I have been handing out dog treats for three months. Every day, I take the same trail, and every day, I meet many of the same customers. Dogs have an amazing memory when it comes to getting a treat — particularly from a stranger.
One dog is not allowed treats. “No treats!” his owner says.
Before I knew her better, I suggested, “Maybe he’d like a treat?”
“Wouldn’t we all?!” she said. (That lady sounded like she could really use a treat.)
But she is the only one. There is a Bernese Mountain dog, appropriately named Bernie, who always gets a treat. He does not even stop to greet me. He does a drive-by, taking the treat from my hand, then hurrying on to his important dog appointments.
There are two runner dogs, Fergus and Luna, who I see twice a day because their owner runs roughly the same route I walk in the opposite direction. I decided two treats every day was a bit much, so I only give them a treat on the second leg. Then one day, they took a different route home. When I saw Fergus the next day he looked at me like I’d cheated him out of a treat.
Usually, the last dogs I see are two border collies, Ray and Cruiser. But yesterday, there was a big change. There were no longer two border collies—there were three. And the third was a puppy.

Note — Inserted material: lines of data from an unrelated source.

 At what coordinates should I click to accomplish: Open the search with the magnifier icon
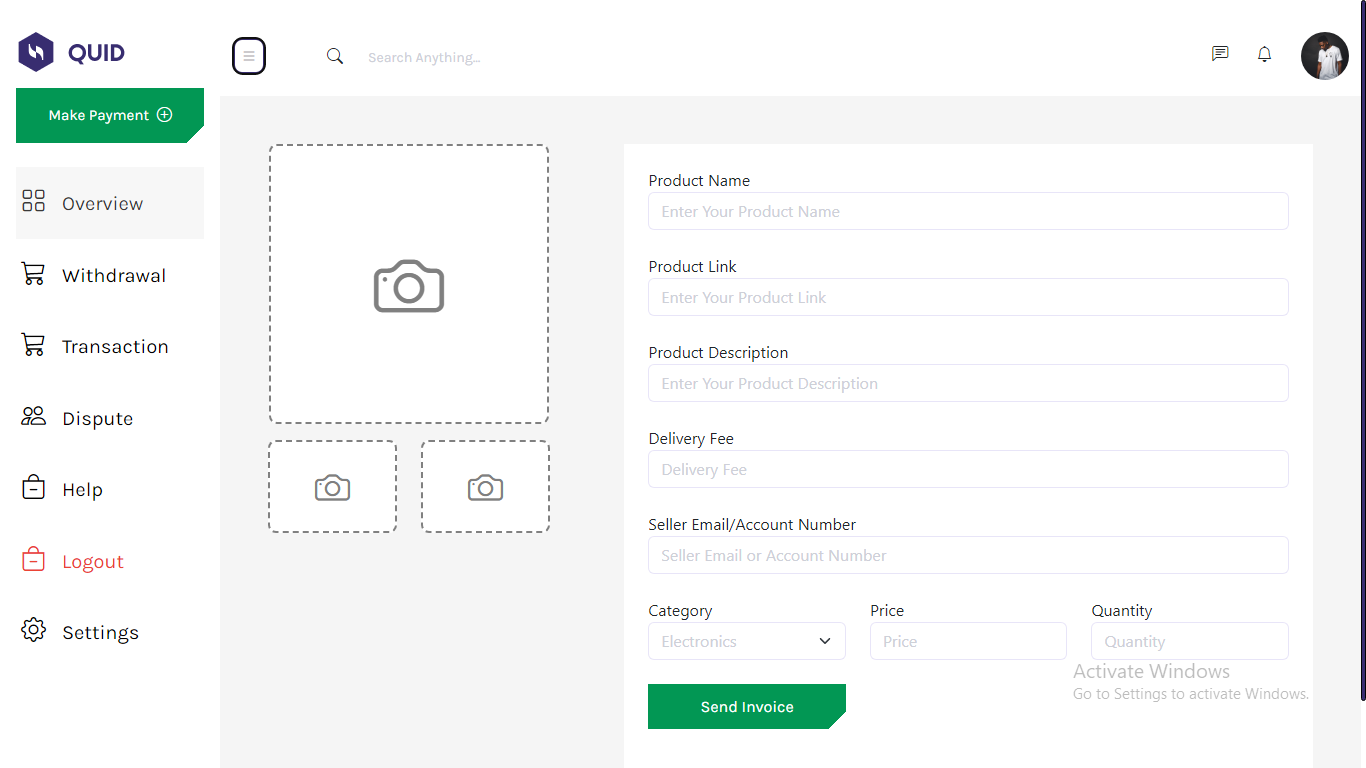coord(334,56)
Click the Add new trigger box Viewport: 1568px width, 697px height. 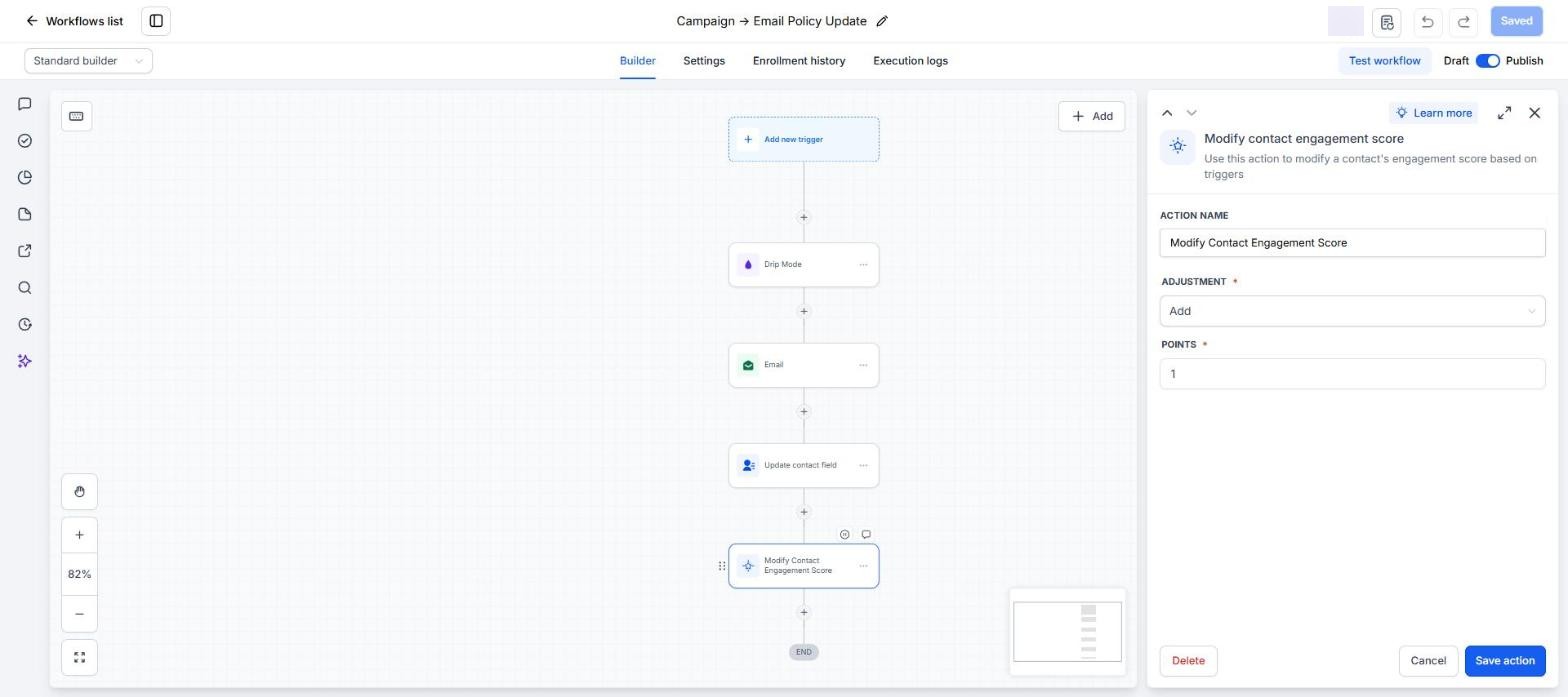tap(804, 140)
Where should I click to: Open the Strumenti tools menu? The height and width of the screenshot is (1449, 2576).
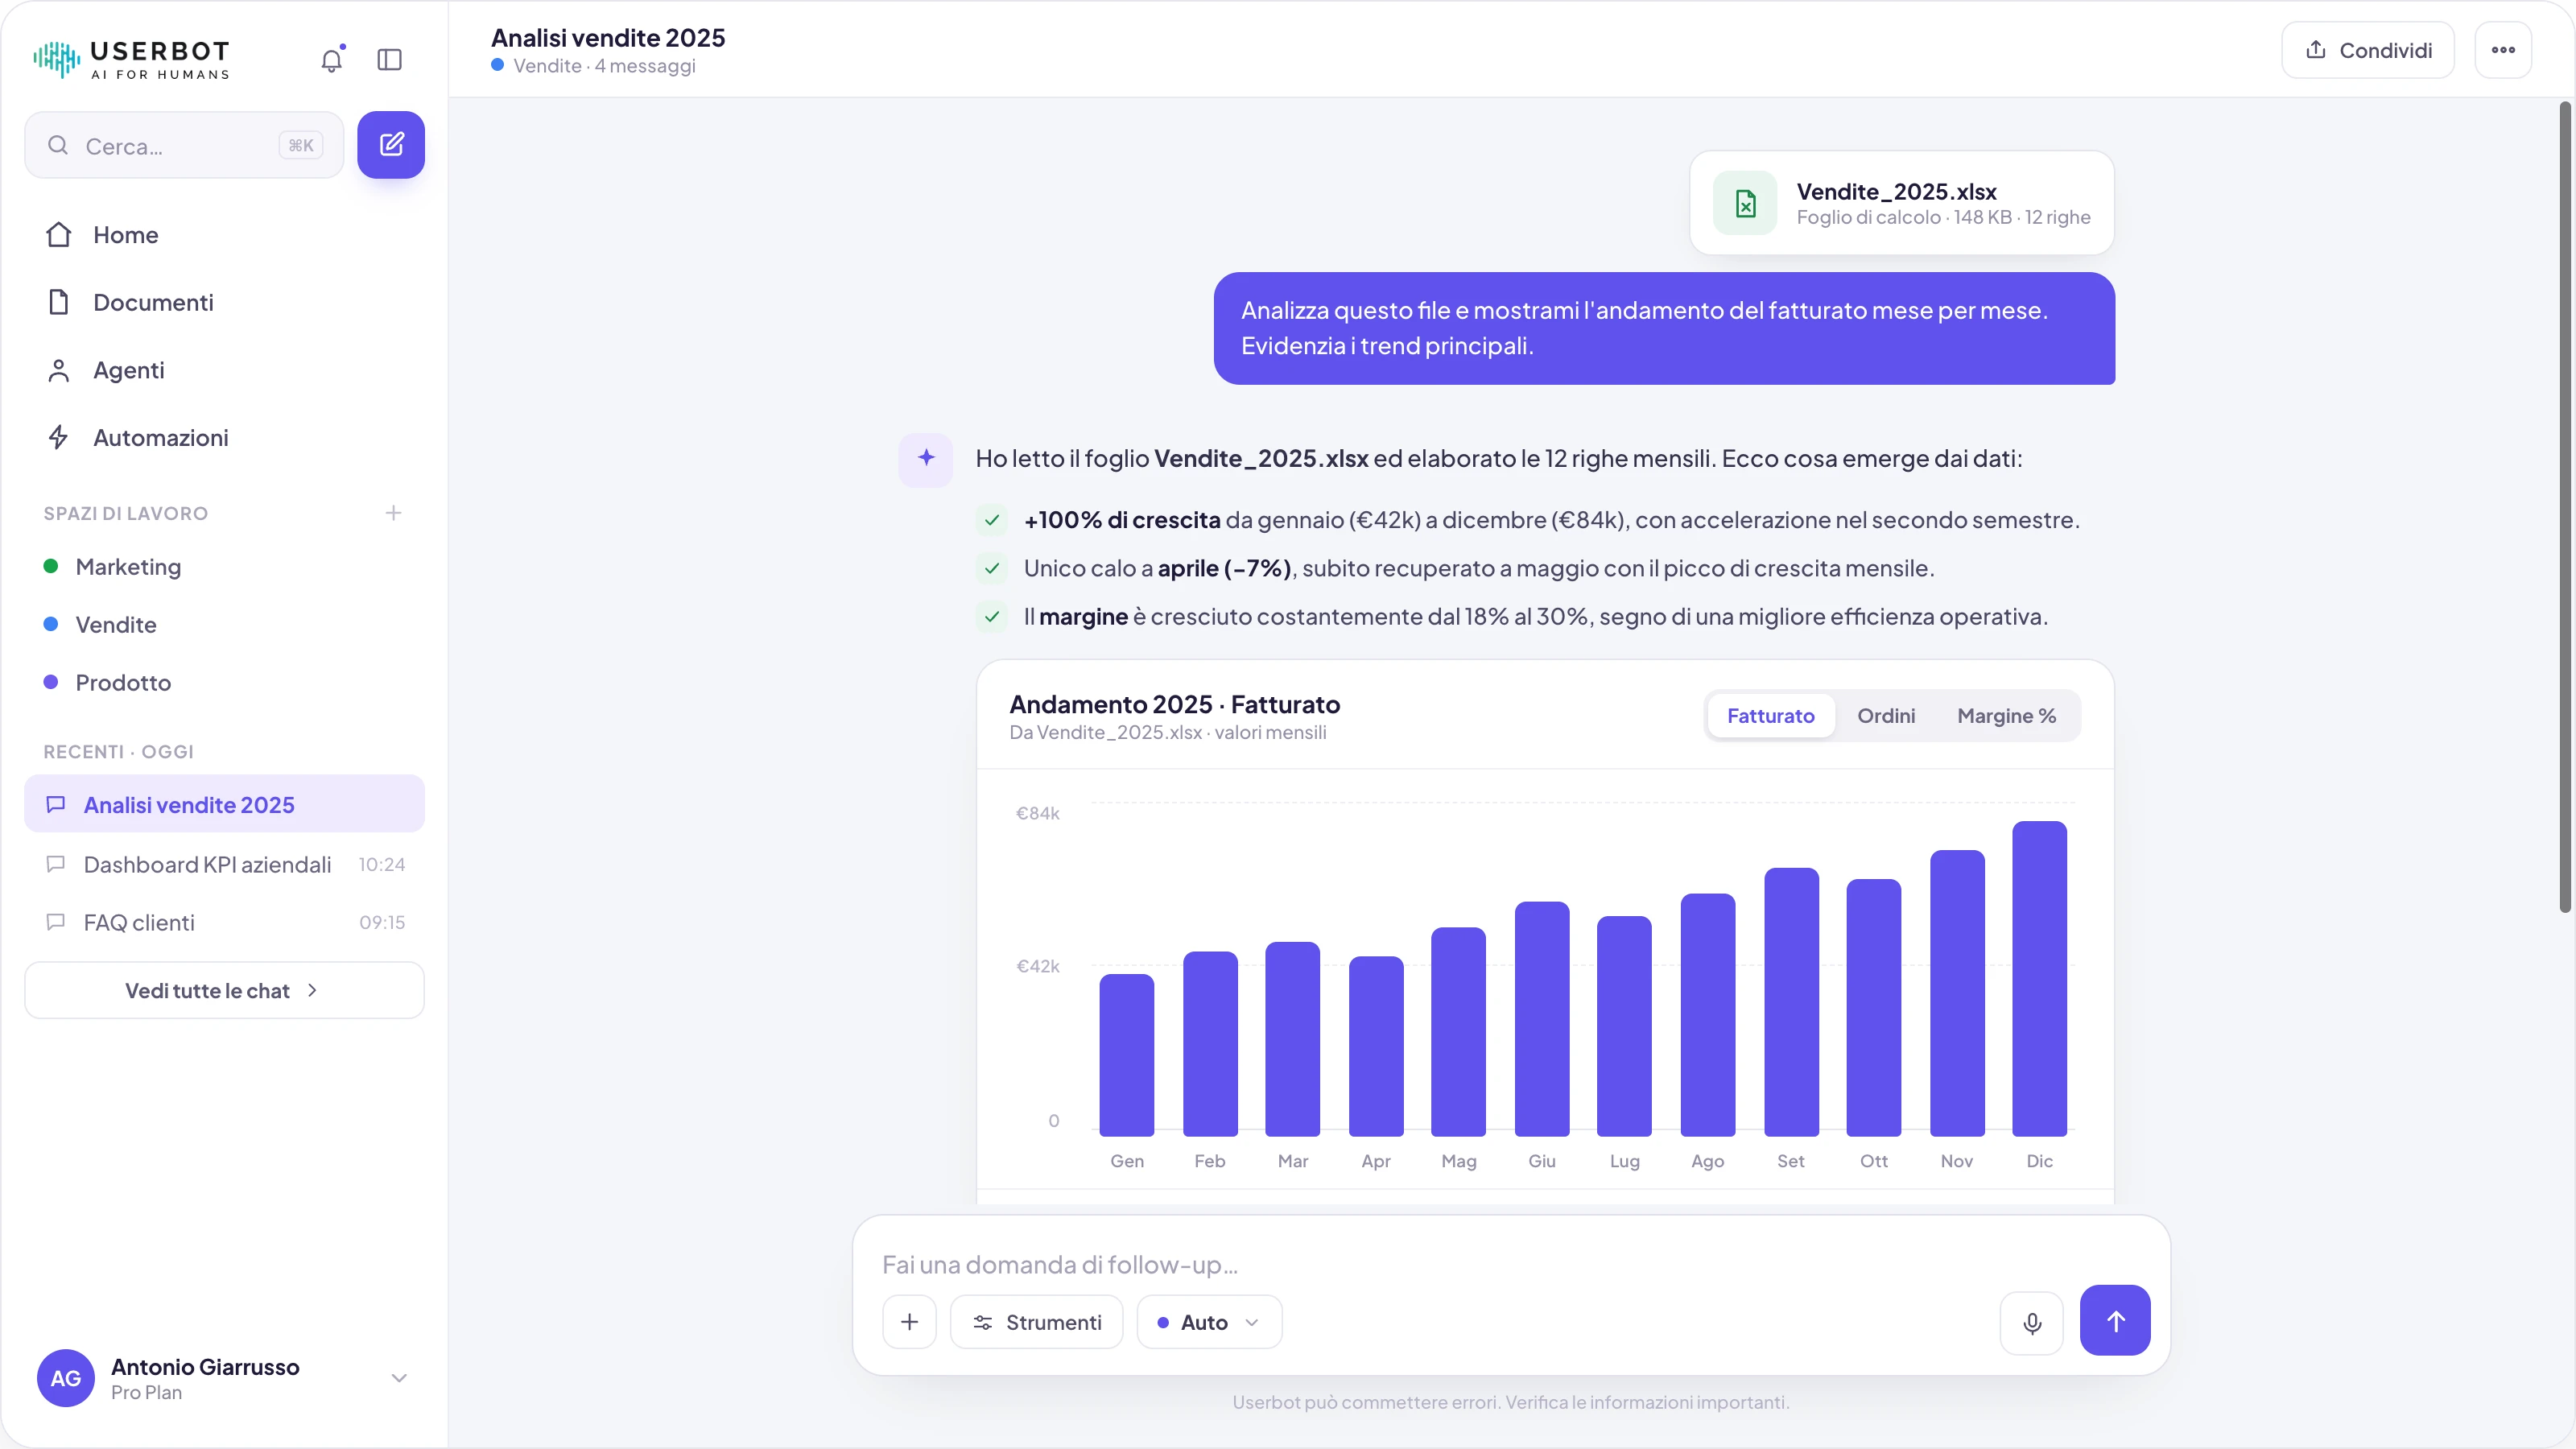1036,1322
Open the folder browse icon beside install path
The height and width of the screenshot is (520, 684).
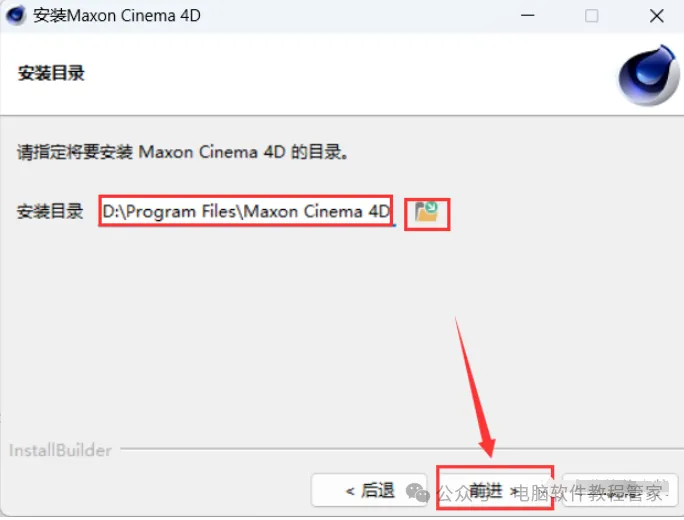coord(426,212)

“A puppy!” I more or less squealed.
The border collies’ owner, Ruthanne, was out with them.
“She’s not ours!” Ruthanne told me. The puppy, another border collie, was their daughter’s. The daughter was training to be a physical therapist and had a six-week rotation where her accommodations would not permit dogs.
So, the puppy, whose name was Scout, was staying with Ruthanne. Scout was only nine weeks old, which means she was nothing more than a black and white puffball of cuteness. Scout had been through a lot in the last twenty-four hours. She was scared of the new surroundings, scared of the new dogs, scared of the new people. At the moment, she was scared of me, offering her a treat.
“Come on, Scout,” Ruthanne coaxed. Scout got close to my hand and then scampered away. We spent five minutes this way: Ruthanne holding Ray and Cruiser while I sat on my haunches with the treat extended.
Finally, Scout took the treat. She looked surprised.
“Now, that was worth it, wasn’t it, Scout?”
I don’t see the border collies every day so I thought it would be a lot to hope for to see them again today. But when I came through the woods, there were Ray and Cruiser. They ran up to me and sat looking at me, with that intensity peculiar to border collies.
Then Scout saw me. She came running, on her little fluffy legs. She scrambled through the woods until she got to the two dogs, sitting at attention. She stood on her tiny back legs and squeezed herself between the two big dogs, who did not budge until she was wedged in the middle. I’m not sure when I have seen anything so adorable.
“Scout! You have to sit!” Ruthanne told her.
I gave a treat to Ray, I gave a treat to Scout, I gave a treat to Cruiser.
“Well, she’s only nine weeks old,” I reminded Ruthanne. “The rules don’t kick in until she’s ten weeks old.”
Somehow, I’m pretty sure Scout will have it down before then.